> ASSIGNMENT
An exact copy of every record is the required answer.
[[ EXTRACTED INFORMATION, beginning ]]
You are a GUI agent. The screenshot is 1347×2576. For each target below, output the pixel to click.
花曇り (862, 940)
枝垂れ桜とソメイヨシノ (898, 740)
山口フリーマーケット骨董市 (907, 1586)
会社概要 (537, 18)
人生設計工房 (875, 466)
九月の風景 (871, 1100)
[[ EXTRACTED INFORMATION, end ]]
> OUTPUT OF THE TASK
You are a GUI agent. The screenshot is 1347×2576. For each target below, output the pixel to click.
花曇り (862, 940)
枝垂れ桜とソメイヨシノ (898, 740)
山口フリーマーケット骨董市 (907, 1586)
会社概要 (537, 18)
人生設計工房 (875, 466)
九月の風景 (871, 1100)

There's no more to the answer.